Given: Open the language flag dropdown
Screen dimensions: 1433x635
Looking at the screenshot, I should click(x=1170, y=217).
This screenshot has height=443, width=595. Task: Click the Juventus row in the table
...
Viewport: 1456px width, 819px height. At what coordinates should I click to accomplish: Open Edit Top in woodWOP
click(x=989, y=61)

◆ WORK REQUIRED
From the records above, copy only the lines starting with the line that holds "Given: Open the language flag dropdown" and going on through the line that holds "This screenshot has", exactly as written.

◆ RESPONSE TO THIS TASK
Given: Open the language flag dropdown
Screen dimensions: 1433x635
Looking at the screenshot, I should click(x=1170, y=217).
This screenshot has height=443, width=595. Task: Click the Juventus row in the table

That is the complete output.